START DATA TO PROCESS

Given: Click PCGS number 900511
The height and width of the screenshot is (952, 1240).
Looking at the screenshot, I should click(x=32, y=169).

END DATA TO PROCESS
START DATA TO PROCESS

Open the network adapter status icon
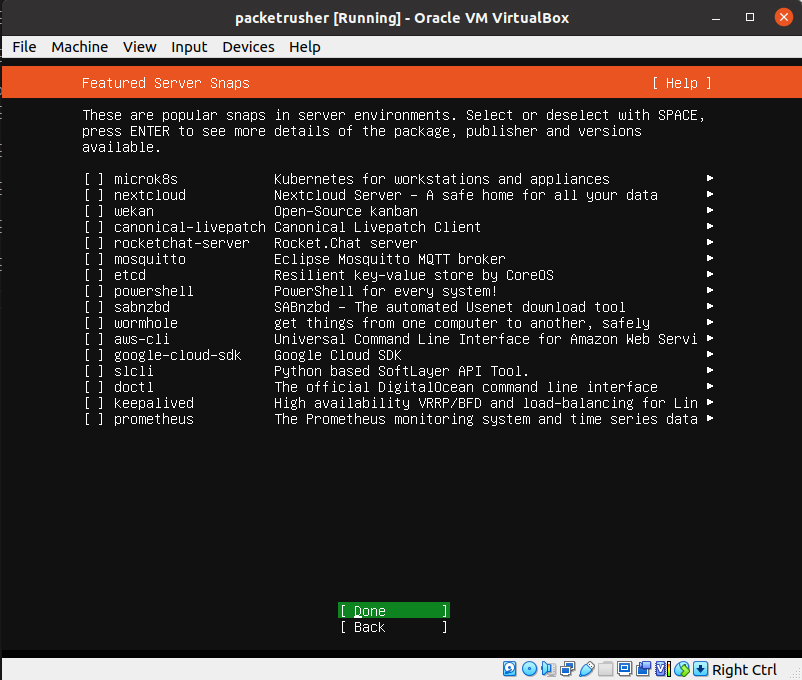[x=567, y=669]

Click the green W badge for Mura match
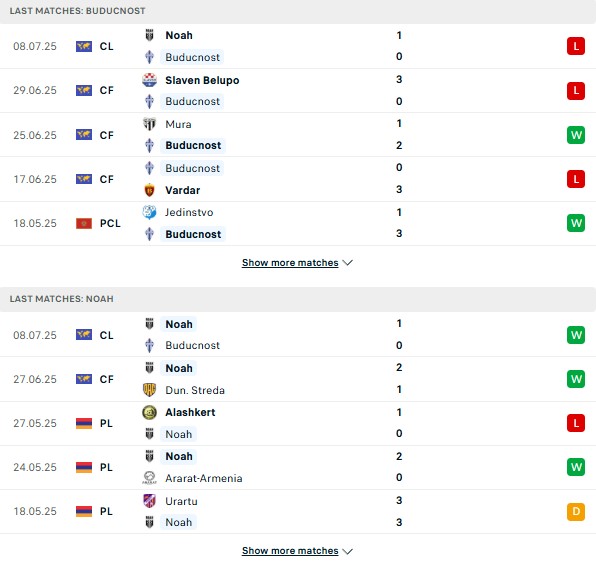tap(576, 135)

END DATA TO PROCESS
START DATA TO PROCESS

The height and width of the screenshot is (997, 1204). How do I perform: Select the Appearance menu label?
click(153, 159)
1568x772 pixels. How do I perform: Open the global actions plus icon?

END DATA TO PROCESS

EXERCISE PROMPT
Here the output must be the lines above from the line with "The height and width of the screenshot is (997, 1204)." to the line with "1568x772 pixels. How", both included, duplicated word for word and nothing else.

TASK SOLUTION
The height and width of the screenshot is (997, 1204). How do I perform: Select the Appearance menu label?
click(153, 159)
1568x772 pixels. How do I perform: Open the global actions plus icon?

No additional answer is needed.